You can now implement a parser like this:

module Example where

import Conformance
import Control.Monad
import Data.Char as Char

myParser :: String -> Conform String String String (Char, Char)
myParser = \case
  [c1, c2] -> do
    let checkAlpha c =                                                                                               
          if Char.isAlpha c                                                                             
            then pure ()                                                              
            else unfixableError $ "Not an alphabetic character: " ++ show c
    checkAlpha c1
    c1' <-              
      if Char.isUpper c1
        then pure c1
        else do                                                    
          emitFixableError "The first character is not upper-case."
          pure $ Char.toUpper c1
    checkAlpha c2                                                                       
    when (not (Char.isUpper c2)) $ emitWarning "The second character is not upper-case."
    pure (c1', c2)                                             
  _ -> unfixableError "Did not specify exactly two characters."

Here we used an unfixable error for violations that we cannot fix: Not enough characters, or non-alphabetic characters.

We used a fixable error for a violation that we can fix: The first character is not upper case.

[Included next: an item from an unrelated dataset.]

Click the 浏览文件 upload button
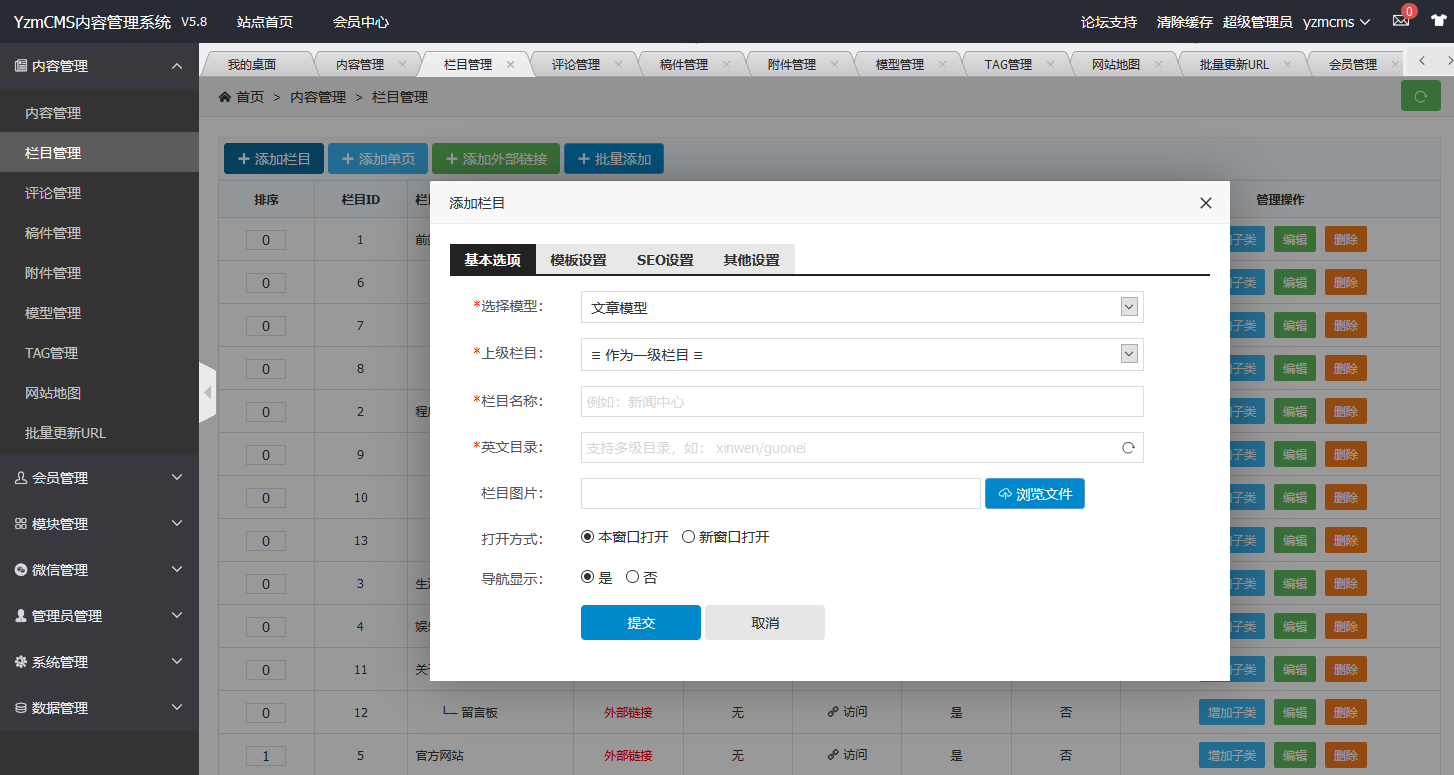The height and width of the screenshot is (775, 1454). (1034, 494)
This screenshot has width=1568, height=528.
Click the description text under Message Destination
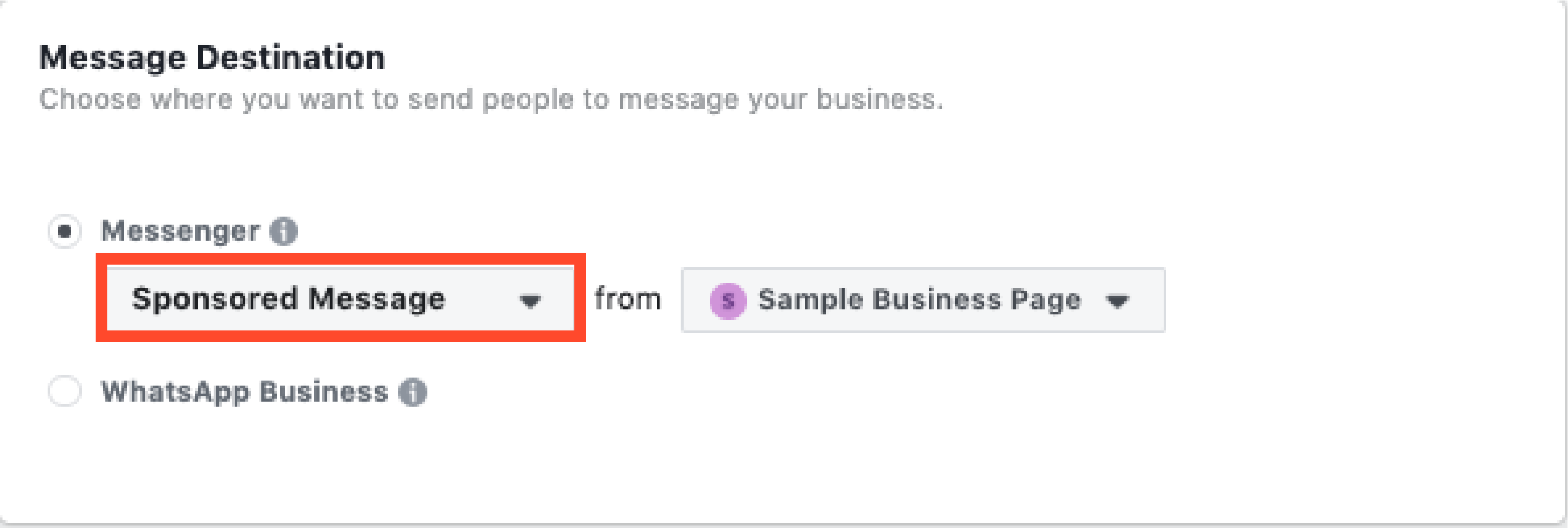(x=491, y=100)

We can fix that by making the character upper-case with toUpper. (Note that that only works because the characters are alphabetic.)

Lastly we use a warning for a "SHOULD" in the spec: The second character is not upper-case.

We can then run our parser on some examples:


ghci> runConformStrict $ myParser "AB"
Right ('A','B')
ghci> runConformStrict $ myParser "Ab"
Left (Right ([], ["The second character is not upper-case."]))
ghci> runConformStrict $ myParser "aa"
Left (Right (["The first character is not upper-case."], []))
ghci> runConformStrict $ myParser "A1"
Left (Left "Not an alphabetic character: '1'")


ghci> runConform $ myParser "AB"
Right (('A','B'),[])
ghci> runConform $ myParser "Ab"
Right (('A','b'),["The second character is not upper-case."])
ghci> runConform $ myParser "aa"
Left (Right "The first character is not upper-case.")
ghci> runConform $ myParser "A1"
Left (Left "Not an alphabetic character: '1'")


runConformLenient $ myParser "AB"
Right (('A','B'), ([], []))
ghci> runConformLenient $ myParser "Ab"
Right (('A','b'), ([], ["The second character is not upper-case."]))
runConformLenient $ myParser "aa"
Right (('A','a'), (["The first character is not upper-case."], ["The second character is not upper-case."]))
ghci> runConformLenient $ myParser "A1"
Left "Not an alphabetic character: '1'"


The conformance library lets you write specification-compliant parsers while also letting you test that your own output is strictly specification-compliant. It can be found on Hackage and on GitHub.

For usage examples, you can have a look at my ical implementation.